- _WHAT TO WORK ON_
Set down exactly, from the records below, the line with "For every named" through the line with "ホーム (268, 257)", and nothing else.

- _DATA FOR REVIEW_
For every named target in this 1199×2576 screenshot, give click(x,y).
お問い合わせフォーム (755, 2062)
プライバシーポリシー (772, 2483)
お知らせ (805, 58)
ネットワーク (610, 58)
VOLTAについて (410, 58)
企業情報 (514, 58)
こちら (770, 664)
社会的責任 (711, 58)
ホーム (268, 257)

--

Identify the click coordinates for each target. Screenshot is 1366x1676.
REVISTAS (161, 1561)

- _TASK ANSWER_
For every named target in this 1199×2576 screenshot, give click(x,y).
お問い合わせフォーム (755, 2062)
プライバシーポリシー (772, 2483)
お知らせ (805, 58)
ネットワーク (610, 58)
VOLTAについて (410, 58)
企業情報 (514, 58)
こちら (770, 664)
社会的責任 (711, 58)
ホーム (268, 257)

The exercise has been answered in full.